Die nukleare Bedrohung für die Barentssee wird auf diese Weise stark verringert. Verschwunden ist sie damit aber noch nicht. In der Nerpa-Werft auf der Kola-Halbinsel wartet die Lepse seit Jahren auf die Entsorgung. An Bord des ehemaligen Versorgungsschiffs der Eisbrecherflotte lagern noch einmal mehr als 600 Brennelemente. Ein weiteres von der Europäischen Union gefördertes Programm soll im kommenden Jahr die ersten Castoren von dort abtransportieren. 2006 hatte die Bundesregierung auf eine Initiative der G-8-Staaten 600 Millionen Euro freigegeben, mit denen die Nerpa-Werft modernisiert und mehr als hundert ausgemusterte Atom-U-Boote abgewrackt wurden, die im flachen Wasser vor der Küste ­dümpelten. Die Reaktoren wurden herausgetrennt und versiegelt und in einem eigens errichteten Lager am Ufer aufgereiht.

Auch in der Andrejewa-Bucht gibt es noch ein ungelöstes Problem. Hinter den eindrucksvollen neuen Hallen steht ein rot angestrichener Backsteinbau. Es ist das Gebäude Nummer 5, das im Jahr 1982 Risse bekommen hatte. Eine Handvoll Brennstäbe soll dort noch im Schlamm stecken. Das Gelände ist so stark kontaminiert, dass es nur mit Roboterkameras untersucht werden kann. «So verseuchte Plätze findet man sonst nirgendwo auf der Welt», sagt ein Experte der Deutschen Gesellschaft für Strahlenschutz fast ehrfürchtig.

Nukleare Verschmutzung kennt keine Grenzen.

Doch sei die Situation heute weit weniger furchterregend als noch vor zehn Jahren, betont Vince Novak, oberster Spezialist für nukleare Sicherheit bei der EBRD. Natürlich könne man die Frage stellen, warum Europa so viel Geld für die Entsorgung des strahlenden Erbes der Sowjetunion aufbringe, während Russland gleichzeitig wieder viel Geld in neue Rüstung stecke.

Manche Angehörigen der deutschen Delegation sprechen gar von «Schizophrenie». Aber es gehe nicht um Altruismus, entgegnet Novak: Nukleare Verschmutzung kenne keine Grenzen.
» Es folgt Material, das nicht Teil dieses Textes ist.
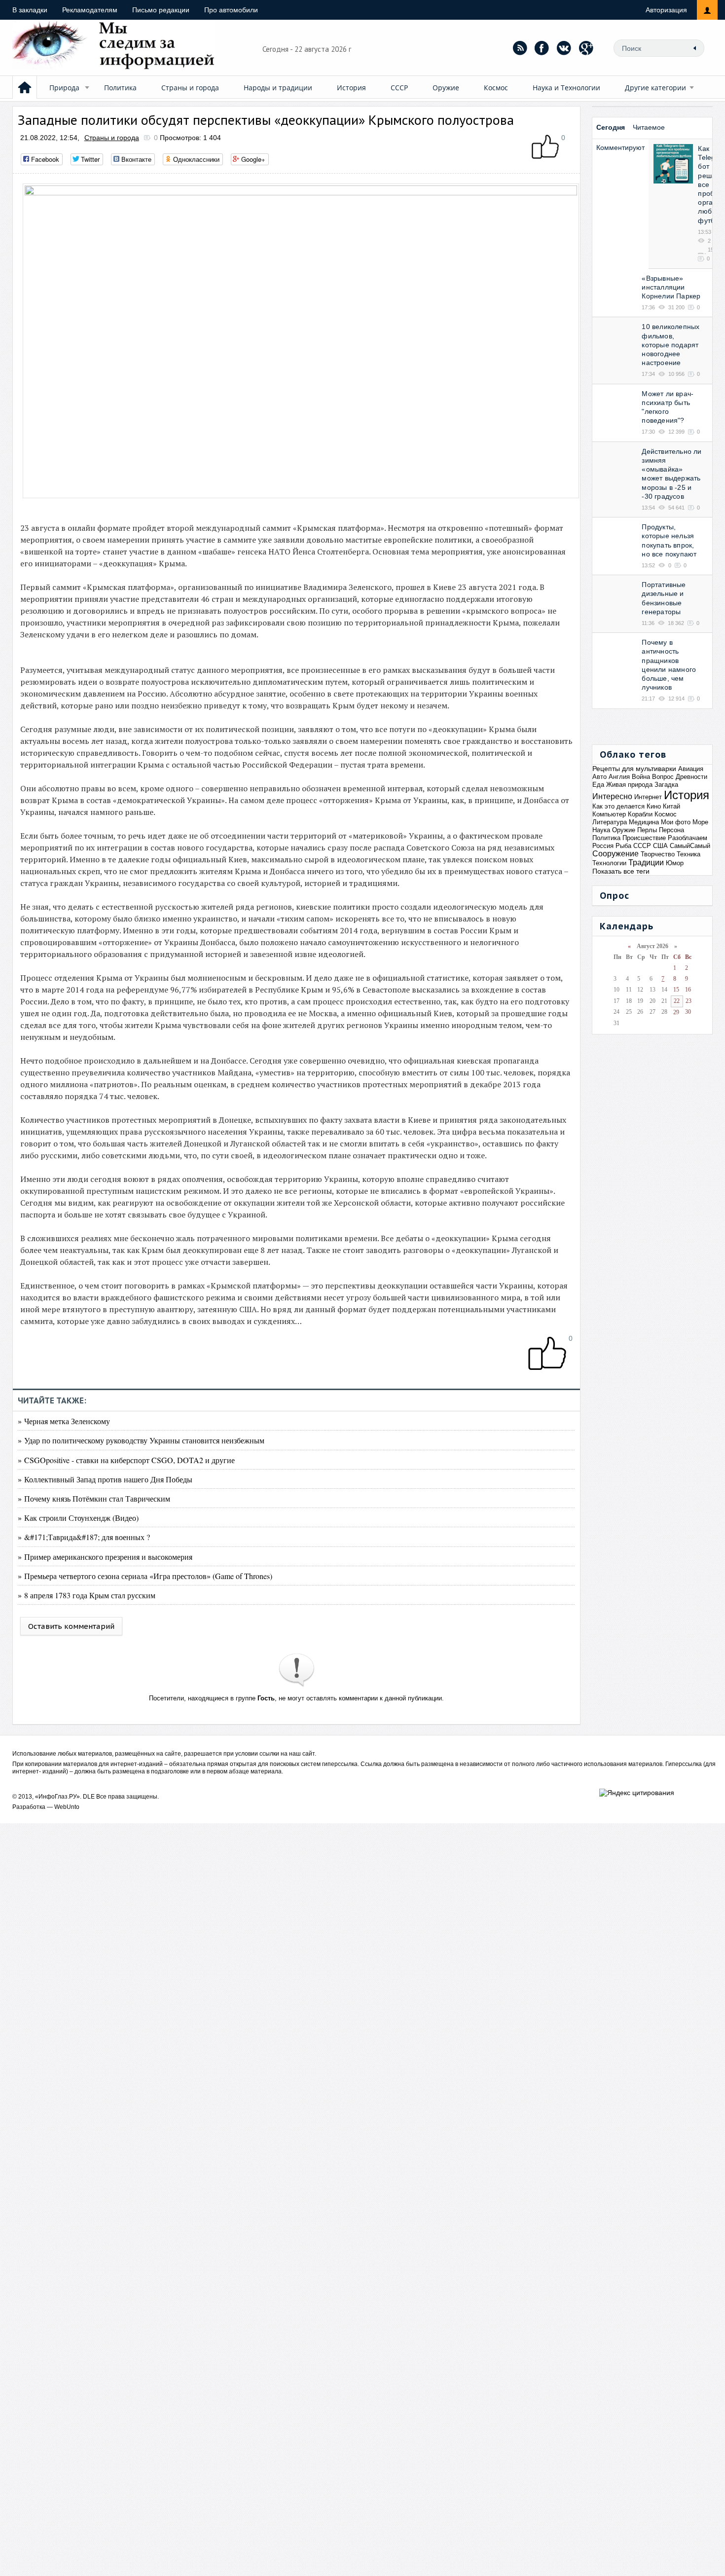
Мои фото (675, 822)
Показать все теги (621, 871)
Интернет (648, 797)
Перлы (647, 830)
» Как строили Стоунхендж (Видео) (78, 1517)
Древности (691, 776)
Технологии (609, 863)
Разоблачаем (687, 838)
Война (641, 776)
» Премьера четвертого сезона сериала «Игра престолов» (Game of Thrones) (145, 1576)
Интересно (612, 796)
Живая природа (629, 784)
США (660, 845)
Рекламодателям (89, 10)
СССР (399, 87)
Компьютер (609, 814)
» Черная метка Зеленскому (64, 1421)
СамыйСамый (690, 845)
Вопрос (663, 776)
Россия (603, 845)
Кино (654, 806)
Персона (671, 830)
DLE (89, 1796)
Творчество (658, 854)
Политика (120, 87)
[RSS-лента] (519, 47)
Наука (601, 830)
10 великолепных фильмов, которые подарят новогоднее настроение (670, 345)
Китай (671, 806)
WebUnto (66, 1806)
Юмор (675, 863)
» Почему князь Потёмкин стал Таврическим (94, 1498)
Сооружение (615, 853)
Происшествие (644, 838)
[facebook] (542, 47)
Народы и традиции (278, 87)
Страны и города (190, 87)
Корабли (640, 814)
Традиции (646, 862)
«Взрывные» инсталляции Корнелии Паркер (671, 287)
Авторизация (666, 10)
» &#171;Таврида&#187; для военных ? (84, 1537)
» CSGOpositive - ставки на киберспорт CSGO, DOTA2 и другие (126, 1460)
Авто (599, 776)
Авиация (690, 769)
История (351, 87)
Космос (496, 87)
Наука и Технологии (566, 87)
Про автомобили (231, 10)
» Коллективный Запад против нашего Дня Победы (105, 1479)
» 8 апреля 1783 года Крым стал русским (86, 1595)
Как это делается (618, 806)
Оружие (446, 87)
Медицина (644, 822)
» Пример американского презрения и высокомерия (105, 1556)
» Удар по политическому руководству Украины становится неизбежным (141, 1440)
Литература (609, 822)
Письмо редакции (160, 10)
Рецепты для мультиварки (634, 769)
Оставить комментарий (71, 1626)
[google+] (586, 47)
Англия (619, 776)
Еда (598, 784)
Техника (688, 854)
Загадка (666, 784)
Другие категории (655, 87)
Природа (64, 87)
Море (700, 822)
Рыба (623, 845)
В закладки (29, 10)
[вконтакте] (564, 47)
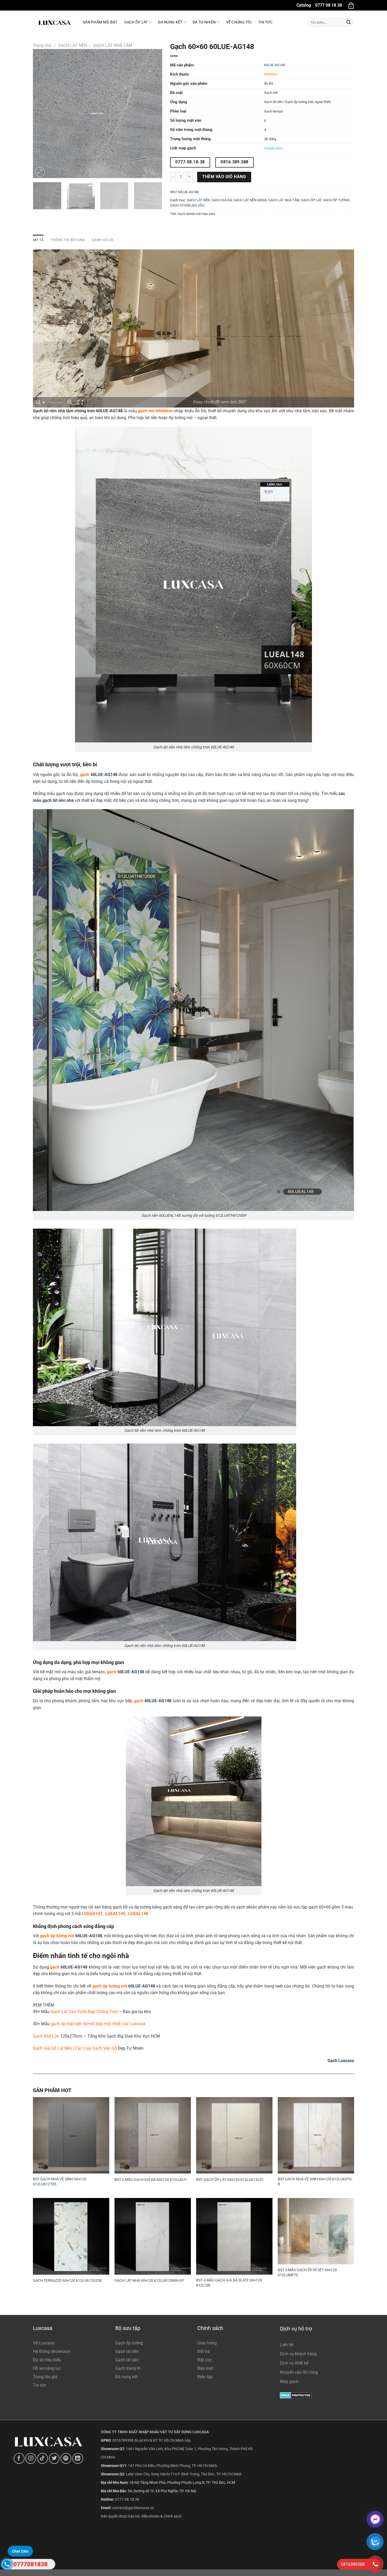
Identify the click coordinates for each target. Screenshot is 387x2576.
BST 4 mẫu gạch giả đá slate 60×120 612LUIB (229, 2283)
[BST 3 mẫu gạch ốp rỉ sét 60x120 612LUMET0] (316, 2231)
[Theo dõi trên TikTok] (42, 2458)
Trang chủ (42, 45)
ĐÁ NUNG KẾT (170, 22)
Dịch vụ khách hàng (298, 2353)
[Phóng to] (40, 172)
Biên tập (205, 2376)
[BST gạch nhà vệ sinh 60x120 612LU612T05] (71, 2135)
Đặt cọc (204, 2359)
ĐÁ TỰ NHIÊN (204, 22)
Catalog (303, 5)
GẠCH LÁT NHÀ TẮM (112, 45)
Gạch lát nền (127, 2351)
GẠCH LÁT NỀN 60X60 (250, 200)
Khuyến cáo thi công (299, 2372)
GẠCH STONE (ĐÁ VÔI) (187, 205)
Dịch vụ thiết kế (294, 2363)
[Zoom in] (69, 402)
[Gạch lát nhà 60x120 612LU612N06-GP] (153, 2236)
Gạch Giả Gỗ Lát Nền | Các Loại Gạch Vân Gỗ (75, 2048)
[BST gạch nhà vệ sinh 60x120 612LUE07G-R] (316, 2135)
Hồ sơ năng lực (47, 2368)
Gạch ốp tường (129, 2343)
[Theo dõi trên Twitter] (54, 2458)
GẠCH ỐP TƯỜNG (336, 200)
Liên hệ (286, 2344)
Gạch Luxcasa (341, 2060)
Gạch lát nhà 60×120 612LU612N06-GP (149, 2280)
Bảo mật (205, 2368)
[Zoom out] (38, 402)
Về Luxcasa (43, 2343)
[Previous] (42, 113)
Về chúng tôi (238, 22)
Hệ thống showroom (52, 2351)
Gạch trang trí (128, 2368)
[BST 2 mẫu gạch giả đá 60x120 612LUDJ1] (153, 2135)
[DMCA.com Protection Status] (296, 2394)
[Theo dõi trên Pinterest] (66, 2458)
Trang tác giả (45, 2376)
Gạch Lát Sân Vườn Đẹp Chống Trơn (84, 2011)
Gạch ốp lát (136, 22)
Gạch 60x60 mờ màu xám (196, 214)
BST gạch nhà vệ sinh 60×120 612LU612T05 (59, 2181)
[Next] (153, 113)
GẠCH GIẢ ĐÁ (221, 200)
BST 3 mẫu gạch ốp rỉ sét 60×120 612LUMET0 (307, 2272)
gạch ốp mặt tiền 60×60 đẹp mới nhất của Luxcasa (98, 2023)
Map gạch (289, 2381)
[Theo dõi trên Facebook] (19, 2458)
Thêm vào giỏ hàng (224, 176)
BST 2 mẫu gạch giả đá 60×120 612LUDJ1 (151, 2179)
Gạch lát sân (127, 2359)
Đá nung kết (126, 2376)
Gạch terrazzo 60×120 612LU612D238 (67, 2280)
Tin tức (265, 22)
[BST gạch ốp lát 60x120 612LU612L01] (234, 2135)
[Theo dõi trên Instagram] (30, 2458)
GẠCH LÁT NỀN (72, 45)
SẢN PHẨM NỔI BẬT (100, 22)
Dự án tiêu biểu (47, 2359)
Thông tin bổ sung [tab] (68, 240)
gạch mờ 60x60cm (155, 410)
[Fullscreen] (80, 402)
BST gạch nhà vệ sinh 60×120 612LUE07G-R (315, 2181)
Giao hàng (207, 2343)
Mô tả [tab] (38, 240)
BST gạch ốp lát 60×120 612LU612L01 (230, 2179)
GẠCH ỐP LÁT (311, 200)
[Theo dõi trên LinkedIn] (77, 2458)
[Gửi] (348, 22)
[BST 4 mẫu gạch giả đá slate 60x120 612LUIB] (234, 2236)
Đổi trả (203, 2351)
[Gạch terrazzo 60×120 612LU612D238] (71, 2236)
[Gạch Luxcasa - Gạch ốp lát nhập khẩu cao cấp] (54, 22)
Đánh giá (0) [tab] (102, 240)
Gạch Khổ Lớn (46, 2036)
Die Bergung des strahlenden Gifts ist eine Investition aller Beteiligten in die eigene Sicherheit – eine ähnliche Sichtweise wie in Sachen Tschernobyl, wo ebenfalls die EBRD engagiert ist.

Wegen Krim keine Programme

Alle Beteiligten am Nordmeer sind erleichtert, dass das Projekt trotz der neuen Spannungen zwischen der Regierung in Moskau und dem Westen zu Ende gebracht wurde. Wegen der Annexion der Krim und dem aus Russland geschürten Krieg gegen die Ukraine legt die Europäische Aufbaubank seit Juli 2014 keine neuen Förderprogramme für Russland mehr auf.

Im Mai wetterte Russlands Wirtschaftsminister Maxim Oreschkin, die EBRD sei nicht länger ein Institut zur Förderung von Entwicklung, sondern ein «aussenpolitisches Instrument». Die Finanzierung der Anlage in der Andrejewa-Bucht hat indes niemand infrage gestellt. Pierre Heilbronn, Vizepräsident der EBRD, sagte am Dienstag in der Andrejewa-Bucht: «Es ist besonders ­erfreulich, zu sehen, dass Staaten ihre Meinungsverschiedenheiten beiseitelassen, um ein so wichtiges Problem wie die Hinterlassenschaften der Atomflotte zu lösen.»

(Tages-Anzeiger)

Erstellt: 03.07.2017, 16:43 Uhr

Altlasten des Kalten Krieges

Brennstäbe von Atom-U-Booten

35 Jahre
So lange hat die sowjetische Nordmeerflotte verbrauchte Brennelemente aus ihren Atom-U-Booten in der Andrejewa-Bucht der Barentssee gelagert. 1982 ist es zu einem ernsten Zwischenfall gekommen.

3000 km
So gross ist die Distanz bis zur Aufbereitungs­anlage bei Tscheljabinsk am Südural. Während sechs Jahren werden alle zwei Monate Be­hälter mit hochradioaktivem Atommüll quer durch Russland dorthin rollen.